┌─ Record set
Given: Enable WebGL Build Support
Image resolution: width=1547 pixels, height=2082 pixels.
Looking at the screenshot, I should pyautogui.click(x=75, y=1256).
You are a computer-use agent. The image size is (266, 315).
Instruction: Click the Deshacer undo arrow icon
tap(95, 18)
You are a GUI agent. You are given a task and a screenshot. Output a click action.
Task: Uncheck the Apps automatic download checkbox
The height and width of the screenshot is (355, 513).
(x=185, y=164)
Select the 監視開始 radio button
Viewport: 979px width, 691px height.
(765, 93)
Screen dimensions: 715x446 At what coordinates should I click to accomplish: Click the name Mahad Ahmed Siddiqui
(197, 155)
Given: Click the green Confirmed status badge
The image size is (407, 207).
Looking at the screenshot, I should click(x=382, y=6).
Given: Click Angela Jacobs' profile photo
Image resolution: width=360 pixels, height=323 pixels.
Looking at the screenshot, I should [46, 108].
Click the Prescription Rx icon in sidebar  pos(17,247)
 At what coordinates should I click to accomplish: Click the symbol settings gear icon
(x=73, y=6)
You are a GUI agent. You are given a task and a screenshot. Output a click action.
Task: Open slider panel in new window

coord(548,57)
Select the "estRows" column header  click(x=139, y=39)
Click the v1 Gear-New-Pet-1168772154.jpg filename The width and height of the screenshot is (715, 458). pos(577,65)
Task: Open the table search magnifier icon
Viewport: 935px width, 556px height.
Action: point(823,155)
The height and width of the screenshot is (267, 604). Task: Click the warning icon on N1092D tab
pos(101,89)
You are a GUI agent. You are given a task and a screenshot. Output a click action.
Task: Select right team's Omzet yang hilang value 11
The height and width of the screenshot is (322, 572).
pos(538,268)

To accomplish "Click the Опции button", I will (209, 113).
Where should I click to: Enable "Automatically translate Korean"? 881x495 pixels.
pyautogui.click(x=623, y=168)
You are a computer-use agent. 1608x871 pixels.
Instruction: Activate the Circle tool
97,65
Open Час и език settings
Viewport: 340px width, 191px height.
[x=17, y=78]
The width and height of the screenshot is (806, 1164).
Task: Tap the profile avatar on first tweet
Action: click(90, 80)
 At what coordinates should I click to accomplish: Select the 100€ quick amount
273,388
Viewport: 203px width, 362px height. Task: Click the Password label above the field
└─
**Assignment**
Recopy all of the records verbatim.

**Written response**
Given: Enable WebGL Build Support
Image resolution: width=1547 pixels, height=2082 pixels.
Looking at the screenshot, I should pyautogui.click(x=75, y=1256).
You are a computer-use agent. The image size is (266, 315).
Instruction: Click the Deshacer undo arrow icon
tap(95, 18)
You are a GUI agent. You are given a task and a screenshot. Output a click action.
Task: Uncheck the Apps automatic download checkbox
The height and width of the screenshot is (355, 513).
(x=185, y=164)
Select the 監視開始 radio button
Viewport: 979px width, 691px height.
(765, 93)
Screen dimensions: 715x446 At what coordinates should I click to accomplish: Click the name Mahad Ahmed Siddiqui
(197, 155)
Given: Click the green Confirmed status badge
The image size is (407, 207).
Looking at the screenshot, I should click(x=382, y=6).
Given: Click Angela Jacobs' profile photo
Image resolution: width=360 pixels, height=323 pixels.
Looking at the screenshot, I should [46, 108].
Click the Prescription Rx icon in sidebar  pos(17,247)
 At what coordinates should I click to accomplish: Click the symbol settings gear icon
(x=73, y=6)
You are a GUI agent. You are given a task and a screenshot. Output a click action.
Task: Open slider panel in new window

coord(548,57)
Select the "estRows" column header  click(x=139, y=39)
Click the v1 Gear-New-Pet-1168772154.jpg filename The width and height of the screenshot is (715, 458). pos(577,65)
Task: Open the table search magnifier icon
Viewport: 935px width, 556px height.
Action: point(823,155)
The height and width of the screenshot is (267, 604). Task: Click the warning icon on N1092D tab
pos(101,89)
You are a GUI agent. You are given a task and a screenshot. Output a click action.
Task: Select right team's Omzet yang hilang value 11
The height and width of the screenshot is (322, 572).
pos(538,268)

To accomplish "Click the Опции button", I will (209, 113).
Where should I click to: Enable "Automatically translate Korean"? 881x495 pixels.
pyautogui.click(x=623, y=168)
You are a computer-use agent. 1608x871 pixels.
Instruction: Activate the Circle tool
97,65
Open Час и език settings
Viewport: 340px width, 191px height.
[x=17, y=78]
The width and height of the screenshot is (806, 1164).
Task: Tap the profile avatar on first tweet
Action: click(90, 80)
 At what coordinates should I click to accomplish: Select the 100€ quick amount
273,388
Viewport: 203px width, 362px height. Task: Click the Password label above the field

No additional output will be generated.